Last month, the Kansas State Supreme Court heard Gannon v. Kansas, in which the plaintiff sued the state of Kansas charging that the legislature’s school-funding plan violated the state constitution. The case received national attention, with the New York Times billing it as a showdown between cold-hearted Kansas legislators who refused to adequately fund their schools and judges who should be looking out for the kids. That’s certainly one spin, but it’s not the whole story. What’s really at stake is whether the courts and the feds will succeed in wresting control over schools from duly-elected state legislators.

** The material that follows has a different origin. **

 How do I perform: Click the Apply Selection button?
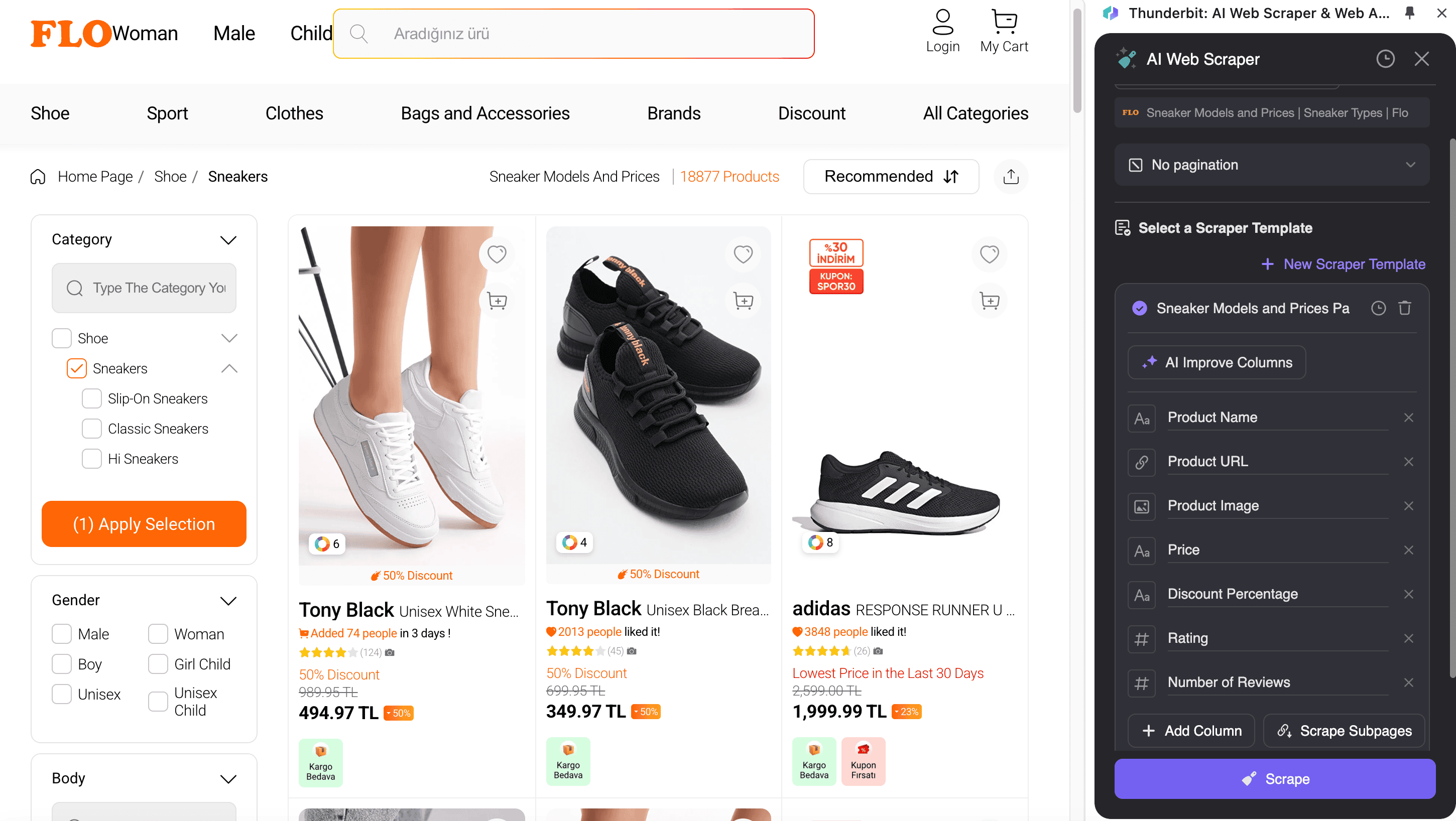[x=144, y=524]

The plaintiffs filed suit under the precedent of the 2005 Montoy v. Kansas decision. In Montoy, the judges found that the legislature’s school-funding plan violated article six of Kansas’s constitution, which reads: “The legislature shall provide for intellectual, educational, vocational and scientific improvement by establishing and maintaining public schools … which may be organized and changed in such manner as may be provided by law.”
The court, ignoring the “provided by law” part, fastened on the word “improvement.” Using a 1999 dictionary to define “improve,” the judges ruled that the constitution essentially required Kansas to ensure its schools show increasing standardized test-scores. Never mind that the judges looked up a different word than appeared in the constitution, and that “improvement” meant something more cultural and holistic than just the result of a bubble-test. The court seized final say in school-funding from the legislature.

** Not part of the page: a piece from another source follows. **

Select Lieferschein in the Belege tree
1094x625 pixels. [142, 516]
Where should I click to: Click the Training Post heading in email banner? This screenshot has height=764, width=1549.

Leveraging that case, the Gannon plaintiffs declare that, “the legislature has continuously evaded its duties by adopting new legislation,” which they do not believe satisfied the court’s standard. It’s a curious turn of phrase to accuse a legislature of evading its duties by adopting the school legislation it’s required by their constitution to provide.

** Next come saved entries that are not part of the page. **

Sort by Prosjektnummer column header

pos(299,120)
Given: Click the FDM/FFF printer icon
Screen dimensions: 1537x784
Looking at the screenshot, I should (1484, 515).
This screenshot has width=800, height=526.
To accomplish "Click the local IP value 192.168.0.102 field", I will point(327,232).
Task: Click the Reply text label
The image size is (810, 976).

The plaintiffs did not, however, make their case that the schools are being underfunded on decreasing school performance. It would have been a hard case to make; Kansas’s statewide SAT average puts it amongst the top 10, and Kansas spends almost 14% more per-pupil than the national average.
Rather, the bulk of their case is made by saying that Kansas must fund it’s its schools sufficiently to meet the burdens of the federal No Child Left Behind (NCLB) law. The thing is, though, that at this point NCLB is a bad joke. NCLB mandated the fantasy-goal that all schools must reach 100% proficiency by 2014. Congress never expected the law would survive long enough to see every school in America face harsh federal sanctions for not being perfect. Literally no amount of money spent is likely to meet this goal, and by extension the plaintiff’s standard.
Since the brief was filed, Kansas received a waiver from the Department of Education releasing them from NCLB-imposed mandates. On one hand, this makes a considerable part of the plaintiff’s case moot. On the other hand, the strings attached to the waiver made it only another example of federal intrusion into local schools. The waiver was only granted on the condition that Kansas adopted the Obama administration’s particular policy preferences, such as the Common Core. The feds now have the leverage to micro-manage Kansas school policy; earlier this year they threatened to revoke the waiver because Kansas convened a task-force rather than conducted a pilot-study on the teacher evaluation regime that they were mandated to adopt.
If the court sides with the plaintiffs in Gannon, then Kansans will find that the courts control their school’s purse strings, the feds control their policies, and that their legislators, and by extension they the citizens, have less and less say left in their schools.